<<<<

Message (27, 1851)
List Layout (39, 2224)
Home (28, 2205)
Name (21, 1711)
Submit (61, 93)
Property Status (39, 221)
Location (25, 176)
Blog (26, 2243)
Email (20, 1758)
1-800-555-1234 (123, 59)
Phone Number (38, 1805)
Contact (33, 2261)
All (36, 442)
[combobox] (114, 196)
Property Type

>>>>

Write out precisely the lines from the one holding "Property Status (39, 221)" through the end of the material, including both of those ends.

Property Status (39, 221)
Location (25, 176)
Blog (26, 2243)
Email (20, 1758)
1-800-555-1234 (123, 59)
Phone Number (38, 1805)
Contact (33, 2261)
All (36, 442)
[combobox] (114, 196)
Property Type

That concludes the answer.